Reproduce the whole of the data exactly.

◆ ◆ ◆

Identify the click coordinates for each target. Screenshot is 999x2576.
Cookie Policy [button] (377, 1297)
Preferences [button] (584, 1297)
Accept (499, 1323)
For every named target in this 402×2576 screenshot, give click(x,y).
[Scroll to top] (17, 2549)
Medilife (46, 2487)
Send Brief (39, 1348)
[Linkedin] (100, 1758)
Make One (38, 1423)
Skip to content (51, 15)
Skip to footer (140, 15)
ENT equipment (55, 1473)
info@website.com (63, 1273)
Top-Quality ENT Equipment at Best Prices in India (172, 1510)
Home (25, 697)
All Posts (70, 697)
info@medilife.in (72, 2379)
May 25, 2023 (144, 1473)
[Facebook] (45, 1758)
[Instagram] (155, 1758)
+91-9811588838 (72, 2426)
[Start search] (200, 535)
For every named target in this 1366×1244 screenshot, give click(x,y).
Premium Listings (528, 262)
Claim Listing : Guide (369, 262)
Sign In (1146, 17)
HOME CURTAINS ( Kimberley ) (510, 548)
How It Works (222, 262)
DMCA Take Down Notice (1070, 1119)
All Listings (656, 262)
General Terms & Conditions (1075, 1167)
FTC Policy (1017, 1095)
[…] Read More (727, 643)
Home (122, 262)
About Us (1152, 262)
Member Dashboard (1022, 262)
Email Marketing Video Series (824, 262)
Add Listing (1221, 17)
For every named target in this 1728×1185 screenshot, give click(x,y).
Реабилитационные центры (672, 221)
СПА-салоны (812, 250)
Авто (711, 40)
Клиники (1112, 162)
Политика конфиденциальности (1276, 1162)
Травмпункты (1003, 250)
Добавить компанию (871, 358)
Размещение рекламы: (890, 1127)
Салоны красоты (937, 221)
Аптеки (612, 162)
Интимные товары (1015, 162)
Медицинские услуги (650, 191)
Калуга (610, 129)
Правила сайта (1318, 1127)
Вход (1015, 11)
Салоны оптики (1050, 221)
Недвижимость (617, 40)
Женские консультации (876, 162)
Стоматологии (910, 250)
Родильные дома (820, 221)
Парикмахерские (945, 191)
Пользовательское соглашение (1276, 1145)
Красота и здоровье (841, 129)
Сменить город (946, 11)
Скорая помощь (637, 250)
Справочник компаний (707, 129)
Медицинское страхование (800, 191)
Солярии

◆ ◆ ◆

YOUR SOLUTION –
Identify the click coordinates for each target. Screenshot is 999x2576.
Cookie Policy [button] (377, 1297)
Preferences [button] (584, 1297)
Accept (499, 1323)
For every named target in this 402×2576 screenshot, give click(x,y).
[Scroll to top] (17, 2549)
Medilife (46, 2487)
Send Brief (39, 1348)
[Linkedin] (100, 1758)
Make One (38, 1423)
Skip to content (51, 15)
Skip to footer (140, 15)
ENT equipment (55, 1473)
info@website.com (63, 1273)
Top-Quality ENT Equipment at Best Prices in India (172, 1510)
Home (25, 697)
All Posts (70, 697)
info@medilife.in (72, 2379)
May 25, 2023 (144, 1473)
[Facebook] (45, 1758)
[Instagram] (155, 1758)
+91-9811588838 (72, 2426)
[Start search] (200, 535)
For every named target in this 1366×1244 screenshot, give click(x,y).
Premium Listings (528, 262)
Claim Listing : Guide (369, 262)
Sign In (1146, 17)
HOME CURTAINS ( Kimberley ) (510, 548)
How It Works (222, 262)
DMCA Take Down Notice (1070, 1119)
All Listings (656, 262)
General Terms & Conditions (1075, 1167)
FTC Policy (1017, 1095)
[…] Read More (727, 643)
Home (122, 262)
About Us (1152, 262)
Member Dashboard (1022, 262)
Email Marketing Video Series (824, 262)
Add Listing (1221, 17)
For every named target in this 1728×1185 screenshot, give click(x,y).
Реабилитационные центры (672, 221)
СПА-салоны (812, 250)
Авто (711, 40)
Клиники (1112, 162)
Политика конфиденциальности (1276, 1162)
Травмпункты (1003, 250)
Добавить компанию (871, 358)
Размещение рекламы: (890, 1127)
Салоны красоты (937, 221)
Аптеки (612, 162)
Интимные товары (1015, 162)
Медицинские услуги (650, 191)
Калуга (610, 129)
Правила сайта (1318, 1127)
Вход (1015, 11)
Салоны оптики (1050, 221)
Недвижимость (617, 40)
Женские консультации (876, 162)
Стоматологии (910, 250)
Родильные дома (820, 221)
Парикмахерские (945, 191)
Пользовательское соглашение (1276, 1145)
Красота и здоровье (841, 129)
Сменить город (946, 11)
Скорая помощь (637, 250)
Справочник компаний (707, 129)
Медицинское страхование (800, 191)
Солярии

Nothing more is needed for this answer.